Awards made under this BAA are subject to the provisions of the Federal Acquisition Regulation (FAR) Subpart 9.5, Organizational Conflict of Interest.  All offerors and proposed subcontractors must affirmatively state whether they are supporting any DARPA technical office(s) through an active contract or subcontract.  All affirmations must state which office(s) the offeror supports and identify the prime contract number.  Affirmations shall be furnished at the time of proposal submission to the Contracting Officer.  All facts relevant to the existence or potential existence of organizational conflicts of interest, as that term is defined in FAR 9.501, must be disclosed.  This disclosure shall include a description of the action the Contractor has taken, or proposes to take, to avoid, neutralize or mitigate such conflict.  If the offeror believes that no such conflict exists, then it shall so state in this section.

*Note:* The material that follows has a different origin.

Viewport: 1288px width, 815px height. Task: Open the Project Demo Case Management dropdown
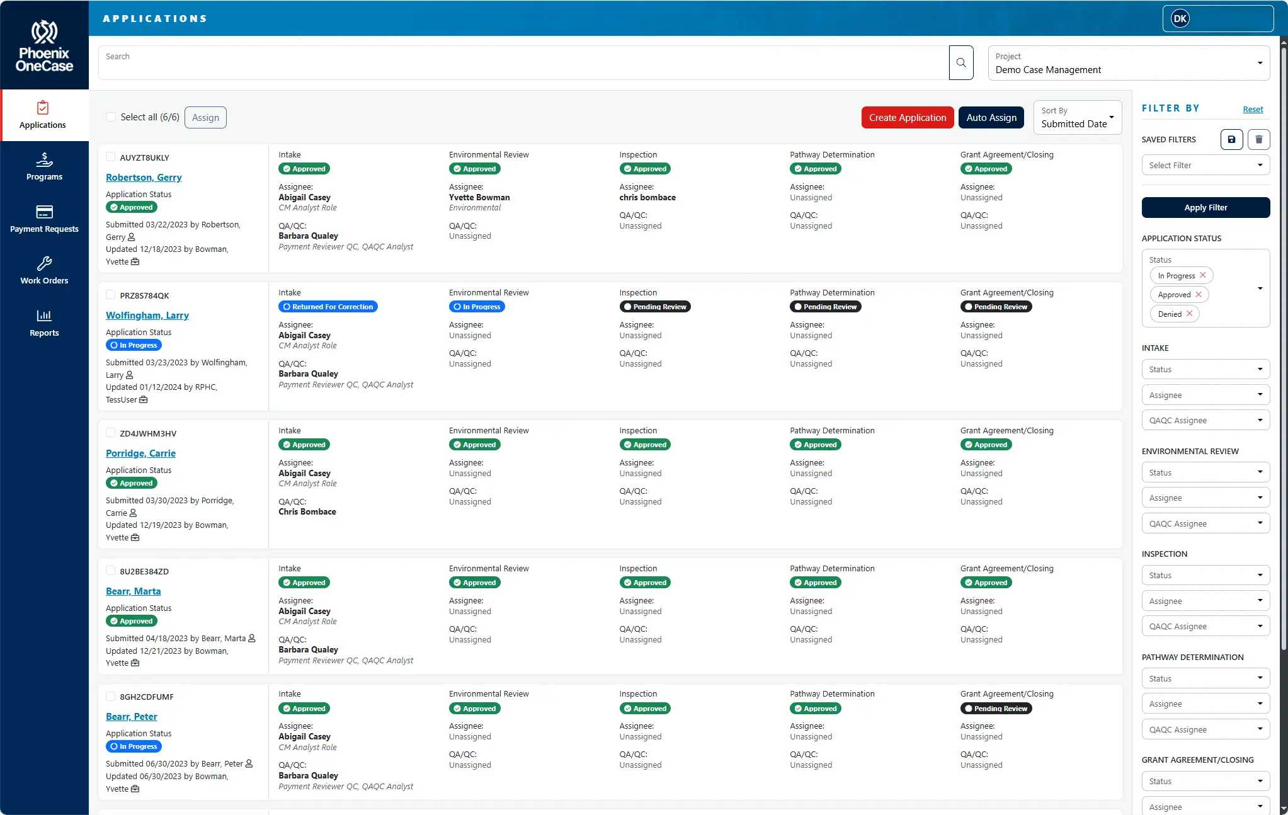point(1128,63)
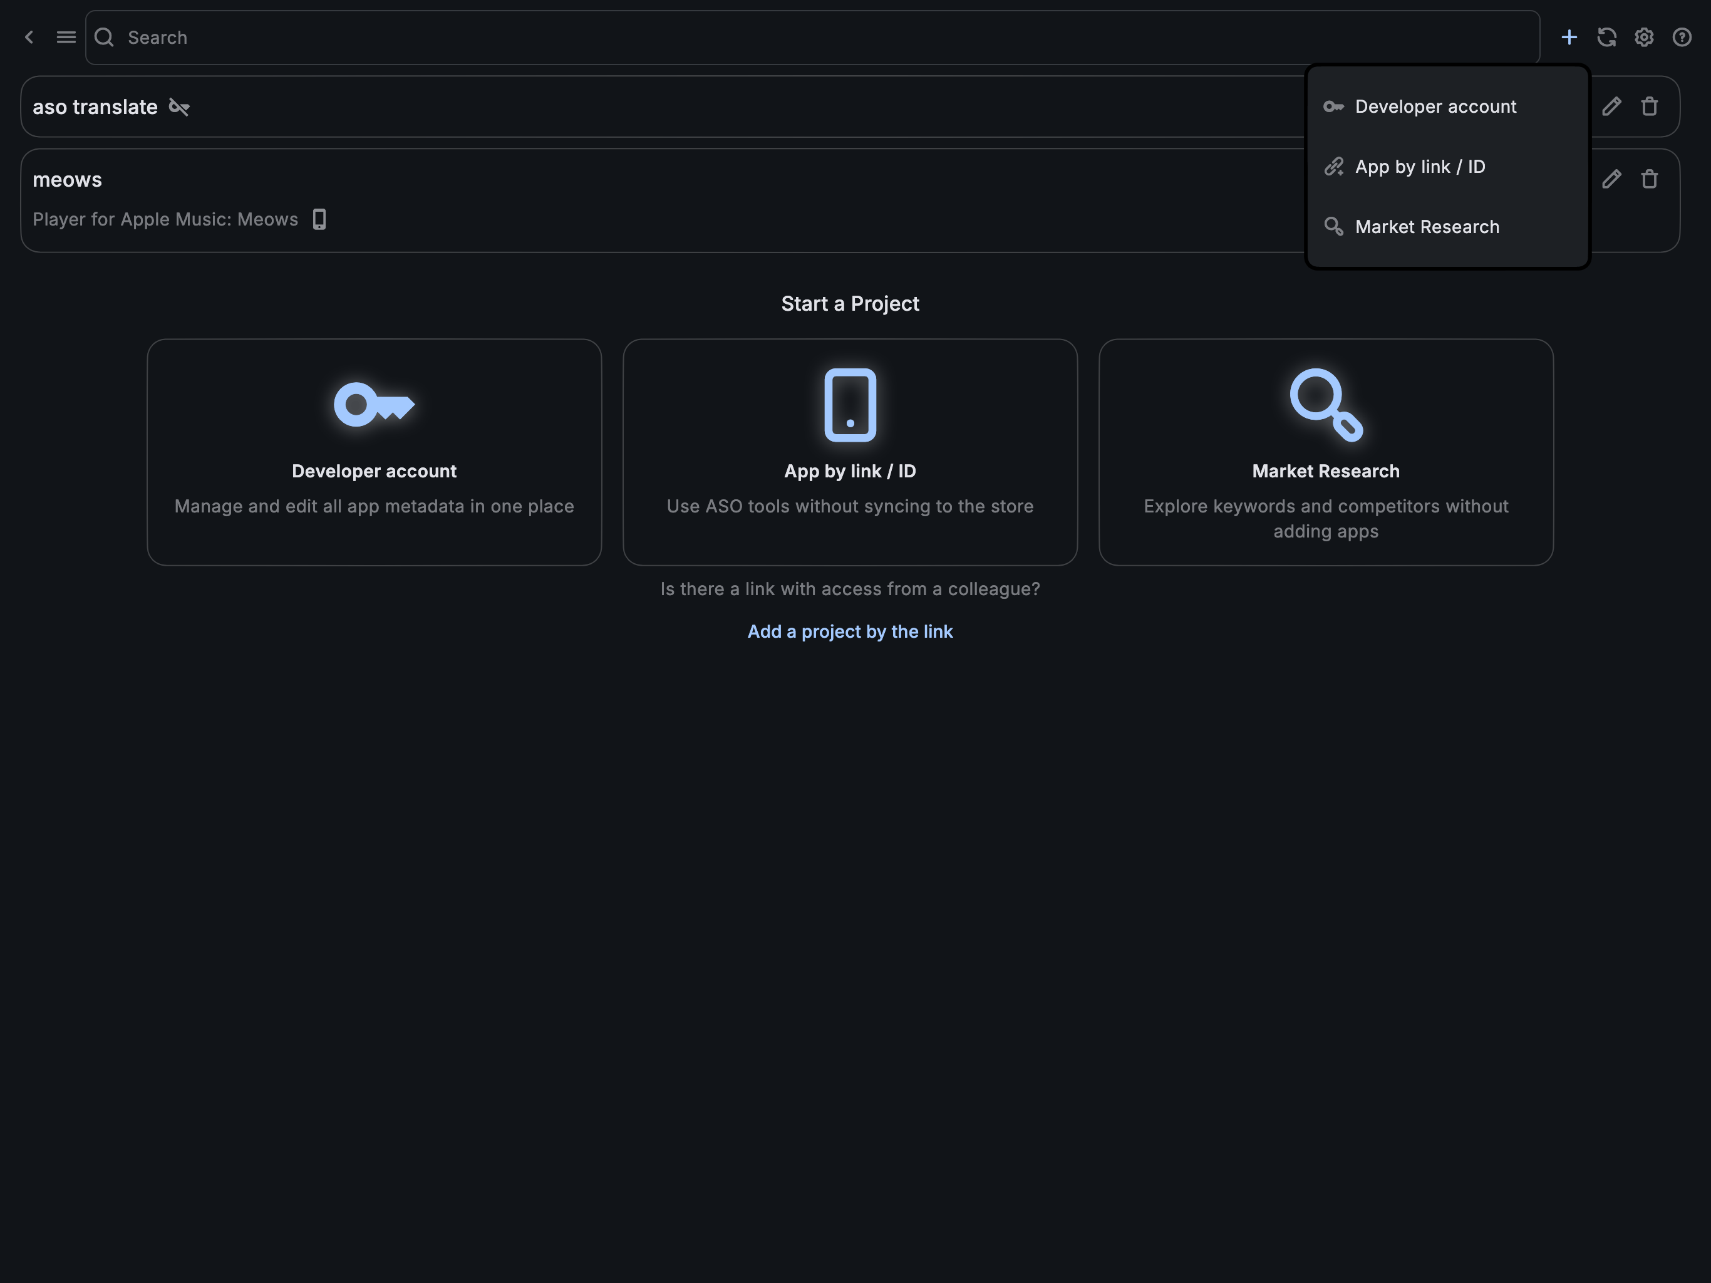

1.  Technical or contractual questions shall be emailed to BAA00-07@darpa.mil or fax to (703) 516-6065 (Attn: BAA 00-07).  Email is preferred.  Regardless of how the question is sent to DARPA, both the question and answer (without the name of originator) may be appended to the Frequently Asked Questions (FAQ) file.  Technical and administrative questions will only be answered if they are submitted in writing.

2.  In addition to its publication in the CBD, an electronic copy of BAA00-07 can be found on the WORLD WIDE WEB at URL: http://www.darpa.mil (search under solicitation).  The associated PIP and FAQ can be found at http://www.darpa.mil (search under solicitation).

3.  Facsimile and Electronic mail:  If the offeror does not have access to the WORLD WIDE WEB, a request for the PIP may be emailed to BAA00-07@darpa.mil or faxed to (703) 516-6065, ATTN:  BAA00-XX INFORMATION.  Clearly indicate the items requested.  The message must include the name of the POC, phone number, fax number, and surface mail address to insure proper delivery.  Information will be surface mailed.  Be aware that surface mail will require more response time than other methods.

 4.  Surface mail:  If the offeror does not have access to e-mail, WORLD WIDE WEB or a FAX machine, written requests may be sent to:  BAA 00-07 INFORMATION, Suite 700 3701 N. Fairfax Drive, Arlington, VA 22203.  Clearly indicate the items requested.  The request must include the name of the POC, phone number, and surface mail address to insure proper delivery.  Information will be surface mailed.  Be aware that surface mail will require more response time than other methods.


DARPA intends to use E-mail for some correspondence regarding BAA 00-07; however, hardcopy proposal abstracts and proposals are required. PROPOSAL ABSTRACTS AND PROPOSALS SENT BY FAX WILL BE DISREGARDED.  PROPOSALS SENT BY ELECTRONIC MAIL BUT NOT ACCOMPANIED BY HARDCOPIES WILL BE DISREGARDED.  The Government reserves the right to select for award all, some or none of the proposals received in response to this announcement.  All responsible sources may submit a proposal, which shall be considered by the Agency.  Historically Black Colleges and Universities (HBCU) and Minority Institutions (MI) are encouraged to submit proposals and join others in submitting proposals, however, no portion of this BAA will be set aside for HBCU and MI participation due to the impracticality of reserving discrete or severable areas of technology for exclusive competition among these entities.

This PIP, along with the Commerce Business Daily (CBD) announcement, constitutes a Broad Agency Announcement (BAA) as contemplated in FAR 6.102 (d)(2)(i).  Prospective offerors MUST also refer to this PIP before submitting a proposal.  DARPA anticipates that initial contractor selections will be made during the third quarter of the Government Fiscal Year 2000.